Source document
|---|
Re-introducing Keelvar, An Optimization Backed Sourcing Platform

Last summer, we introduced you to Keelvar, a provider of an optimization-backed Sourcing Platform with a strange name that produced uncommon results. A client of Keelvar’s with 30 year’s experience in ocean freight sourcing remarked that it was like their first generation sourcing suite on steroids, so Keelvar is definitely a platform that should be on your radar.

A spin-out from a research laboratory that built a next generation solver, Keelvar was formed as a SaaS (Software as a Service) company in 2012. Unlike the majority of sourcing optimization software providers, they realized from day one that the solution wasn’t a better optimization module, it was a better sourcing platform where ease of use was the most important driver of adoption. Their Founder and CEO, Alan Holland, believes that “every sourcing event with a possible split-award should be optimized but in a completely transparent manner so that it’s easy for both buyers and suppliers” to understand the award recommendation and the reason therefore.
|---|
Dataset rows
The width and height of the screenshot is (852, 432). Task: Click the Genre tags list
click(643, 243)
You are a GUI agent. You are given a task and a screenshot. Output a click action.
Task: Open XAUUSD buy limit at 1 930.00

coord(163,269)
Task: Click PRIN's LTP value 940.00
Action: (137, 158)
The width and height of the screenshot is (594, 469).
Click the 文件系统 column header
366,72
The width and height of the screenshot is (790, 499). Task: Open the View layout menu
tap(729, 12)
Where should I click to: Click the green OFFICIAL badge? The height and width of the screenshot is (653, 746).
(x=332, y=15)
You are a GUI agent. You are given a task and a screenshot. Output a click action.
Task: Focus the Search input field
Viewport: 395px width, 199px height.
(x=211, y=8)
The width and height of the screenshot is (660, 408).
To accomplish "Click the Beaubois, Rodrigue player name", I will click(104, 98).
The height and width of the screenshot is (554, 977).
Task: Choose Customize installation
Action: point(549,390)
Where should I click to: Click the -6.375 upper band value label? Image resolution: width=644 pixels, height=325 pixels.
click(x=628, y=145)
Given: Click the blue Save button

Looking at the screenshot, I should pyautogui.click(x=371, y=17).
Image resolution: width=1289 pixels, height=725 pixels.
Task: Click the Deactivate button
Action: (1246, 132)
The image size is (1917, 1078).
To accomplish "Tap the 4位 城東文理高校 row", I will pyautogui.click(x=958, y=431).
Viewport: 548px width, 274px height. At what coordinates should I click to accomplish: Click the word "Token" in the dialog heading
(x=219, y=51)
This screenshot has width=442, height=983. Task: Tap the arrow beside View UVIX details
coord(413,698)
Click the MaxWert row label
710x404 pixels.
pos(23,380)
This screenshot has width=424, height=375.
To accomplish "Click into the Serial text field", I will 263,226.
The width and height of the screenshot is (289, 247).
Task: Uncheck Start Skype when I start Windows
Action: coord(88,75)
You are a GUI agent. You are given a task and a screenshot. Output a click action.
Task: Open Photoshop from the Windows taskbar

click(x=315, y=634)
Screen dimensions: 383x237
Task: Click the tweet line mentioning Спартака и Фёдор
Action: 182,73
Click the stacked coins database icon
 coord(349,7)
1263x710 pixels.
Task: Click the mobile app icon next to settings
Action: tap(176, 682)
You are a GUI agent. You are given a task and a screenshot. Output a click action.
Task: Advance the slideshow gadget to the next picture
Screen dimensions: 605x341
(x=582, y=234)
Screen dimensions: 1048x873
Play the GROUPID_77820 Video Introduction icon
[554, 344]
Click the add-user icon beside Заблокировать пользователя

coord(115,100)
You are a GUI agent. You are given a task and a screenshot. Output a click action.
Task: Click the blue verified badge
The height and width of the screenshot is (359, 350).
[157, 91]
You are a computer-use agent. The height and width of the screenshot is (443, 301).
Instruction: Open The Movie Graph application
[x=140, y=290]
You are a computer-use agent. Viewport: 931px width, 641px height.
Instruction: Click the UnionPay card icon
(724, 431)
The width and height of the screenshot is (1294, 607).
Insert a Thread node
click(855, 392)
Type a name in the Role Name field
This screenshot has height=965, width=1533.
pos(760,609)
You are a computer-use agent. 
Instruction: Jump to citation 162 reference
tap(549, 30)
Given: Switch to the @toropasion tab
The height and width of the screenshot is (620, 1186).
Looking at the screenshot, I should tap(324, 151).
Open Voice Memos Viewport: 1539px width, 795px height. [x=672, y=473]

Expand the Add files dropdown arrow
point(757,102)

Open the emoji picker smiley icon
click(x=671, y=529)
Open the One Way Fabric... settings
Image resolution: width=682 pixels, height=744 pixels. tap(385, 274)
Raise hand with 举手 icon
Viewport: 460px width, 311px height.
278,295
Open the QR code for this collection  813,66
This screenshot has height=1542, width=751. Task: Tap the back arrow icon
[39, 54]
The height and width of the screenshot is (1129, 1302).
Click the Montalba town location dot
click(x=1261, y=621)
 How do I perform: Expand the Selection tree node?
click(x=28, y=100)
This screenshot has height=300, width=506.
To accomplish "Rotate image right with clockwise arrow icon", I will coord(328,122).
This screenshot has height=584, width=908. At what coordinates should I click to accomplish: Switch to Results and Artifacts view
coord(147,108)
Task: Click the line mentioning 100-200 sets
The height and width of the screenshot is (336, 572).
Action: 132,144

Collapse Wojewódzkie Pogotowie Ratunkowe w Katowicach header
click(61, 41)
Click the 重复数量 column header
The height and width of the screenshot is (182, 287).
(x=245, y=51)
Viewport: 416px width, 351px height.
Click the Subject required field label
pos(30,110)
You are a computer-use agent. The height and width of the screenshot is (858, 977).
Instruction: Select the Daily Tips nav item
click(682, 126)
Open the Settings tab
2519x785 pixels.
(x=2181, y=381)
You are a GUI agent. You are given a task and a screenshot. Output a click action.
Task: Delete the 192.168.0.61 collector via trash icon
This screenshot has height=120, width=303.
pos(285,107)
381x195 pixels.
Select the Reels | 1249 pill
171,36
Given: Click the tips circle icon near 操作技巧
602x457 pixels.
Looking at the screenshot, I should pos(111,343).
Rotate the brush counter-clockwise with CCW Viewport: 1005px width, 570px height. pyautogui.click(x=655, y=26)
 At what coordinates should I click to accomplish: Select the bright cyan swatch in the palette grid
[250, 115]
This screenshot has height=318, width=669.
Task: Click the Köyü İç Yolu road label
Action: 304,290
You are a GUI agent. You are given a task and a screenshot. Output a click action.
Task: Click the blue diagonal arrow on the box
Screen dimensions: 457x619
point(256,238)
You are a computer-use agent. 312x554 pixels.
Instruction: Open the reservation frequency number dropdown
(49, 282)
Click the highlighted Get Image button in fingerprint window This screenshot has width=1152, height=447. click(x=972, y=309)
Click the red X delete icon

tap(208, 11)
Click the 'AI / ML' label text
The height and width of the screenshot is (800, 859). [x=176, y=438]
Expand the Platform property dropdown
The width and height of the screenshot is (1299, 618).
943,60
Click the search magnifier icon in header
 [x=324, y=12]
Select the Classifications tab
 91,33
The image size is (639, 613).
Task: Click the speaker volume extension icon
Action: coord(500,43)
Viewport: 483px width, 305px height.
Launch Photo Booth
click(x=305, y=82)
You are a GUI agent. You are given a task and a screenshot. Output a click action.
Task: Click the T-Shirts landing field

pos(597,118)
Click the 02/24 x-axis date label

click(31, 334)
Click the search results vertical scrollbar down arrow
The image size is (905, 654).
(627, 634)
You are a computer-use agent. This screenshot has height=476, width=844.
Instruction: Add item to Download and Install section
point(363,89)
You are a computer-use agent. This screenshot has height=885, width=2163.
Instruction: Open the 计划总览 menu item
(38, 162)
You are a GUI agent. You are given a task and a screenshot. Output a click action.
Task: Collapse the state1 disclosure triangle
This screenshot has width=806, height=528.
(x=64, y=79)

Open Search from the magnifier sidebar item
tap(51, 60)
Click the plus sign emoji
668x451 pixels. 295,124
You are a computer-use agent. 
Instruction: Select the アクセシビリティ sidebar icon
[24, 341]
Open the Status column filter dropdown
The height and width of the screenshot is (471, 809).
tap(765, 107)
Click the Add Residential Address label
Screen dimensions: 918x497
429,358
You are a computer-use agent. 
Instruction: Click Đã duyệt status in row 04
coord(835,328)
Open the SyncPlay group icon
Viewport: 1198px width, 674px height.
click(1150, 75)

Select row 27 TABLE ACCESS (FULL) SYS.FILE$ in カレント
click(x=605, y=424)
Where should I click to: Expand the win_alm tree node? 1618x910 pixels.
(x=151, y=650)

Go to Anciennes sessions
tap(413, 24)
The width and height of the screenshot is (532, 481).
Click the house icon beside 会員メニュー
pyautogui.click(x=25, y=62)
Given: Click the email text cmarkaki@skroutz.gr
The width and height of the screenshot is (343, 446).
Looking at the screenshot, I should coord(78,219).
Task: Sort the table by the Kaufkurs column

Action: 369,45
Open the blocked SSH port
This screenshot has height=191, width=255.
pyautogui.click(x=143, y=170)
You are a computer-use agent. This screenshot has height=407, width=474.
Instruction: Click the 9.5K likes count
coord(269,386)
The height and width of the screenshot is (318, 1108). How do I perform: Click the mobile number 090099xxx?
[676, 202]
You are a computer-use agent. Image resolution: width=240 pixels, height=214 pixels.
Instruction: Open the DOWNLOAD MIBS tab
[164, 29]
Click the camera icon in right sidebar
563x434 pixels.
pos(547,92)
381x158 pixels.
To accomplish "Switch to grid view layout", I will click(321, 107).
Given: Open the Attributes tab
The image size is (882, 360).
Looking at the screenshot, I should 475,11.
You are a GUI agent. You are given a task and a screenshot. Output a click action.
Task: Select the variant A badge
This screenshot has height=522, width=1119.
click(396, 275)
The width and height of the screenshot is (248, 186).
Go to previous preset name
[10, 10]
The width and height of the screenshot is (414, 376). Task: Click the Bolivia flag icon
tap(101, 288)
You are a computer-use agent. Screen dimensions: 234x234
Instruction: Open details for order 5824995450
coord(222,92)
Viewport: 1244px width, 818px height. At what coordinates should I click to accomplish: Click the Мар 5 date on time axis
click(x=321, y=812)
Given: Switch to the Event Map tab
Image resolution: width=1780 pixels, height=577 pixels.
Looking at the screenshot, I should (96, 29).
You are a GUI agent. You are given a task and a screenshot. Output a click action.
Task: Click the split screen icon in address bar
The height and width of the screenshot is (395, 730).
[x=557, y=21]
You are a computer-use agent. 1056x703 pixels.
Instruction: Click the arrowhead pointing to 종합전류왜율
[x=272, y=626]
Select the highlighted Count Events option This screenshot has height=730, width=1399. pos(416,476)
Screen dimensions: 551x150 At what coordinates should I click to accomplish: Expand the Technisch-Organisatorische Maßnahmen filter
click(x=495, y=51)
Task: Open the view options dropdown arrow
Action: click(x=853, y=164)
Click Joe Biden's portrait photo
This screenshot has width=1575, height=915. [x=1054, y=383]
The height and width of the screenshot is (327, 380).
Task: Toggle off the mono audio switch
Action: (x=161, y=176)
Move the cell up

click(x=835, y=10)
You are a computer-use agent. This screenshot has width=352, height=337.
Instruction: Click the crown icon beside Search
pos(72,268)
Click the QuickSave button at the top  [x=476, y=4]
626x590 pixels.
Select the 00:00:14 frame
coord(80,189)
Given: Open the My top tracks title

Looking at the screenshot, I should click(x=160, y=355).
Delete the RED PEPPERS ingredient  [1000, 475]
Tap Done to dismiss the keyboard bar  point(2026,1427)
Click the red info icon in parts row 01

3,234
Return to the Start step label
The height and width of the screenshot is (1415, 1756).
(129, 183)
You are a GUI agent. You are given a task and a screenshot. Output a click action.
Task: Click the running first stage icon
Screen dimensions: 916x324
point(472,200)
|---|
Prompt
Reproduce the Keelvar article above word for word, in full.

Result of the exercise
Re-introducing Keelvar, An Optimization Backed Sourcing Platform

Last summer, we introduced you to Keelvar, a provider of an optimization-backed Sourcing Platform with a strange name that produced uncommon results. A client of Keelvar’s with 30 year’s experience in ocean freight sourcing remarked that it was like their first generation sourcing suite on steroids, so Keelvar is definitely a platform that should be on your radar.

A spin-out from a research laboratory that built a next generation solver, Keelvar was formed as a SaaS (Software as a Service) company in 2012. Unlike the majority of sourcing optimization software providers, they realized from day one that the solution wasn’t a better optimization module, it was a better sourcing platform where ease of use was the most important driver of adoption. Their Founder and CEO, Alan Holland, believes that “every sourcing event with a possible split-award should be optimized but in a completely transparent manner so that it’s easy for both buyers and suppliers” to understand the award recommendation and the reason therefore.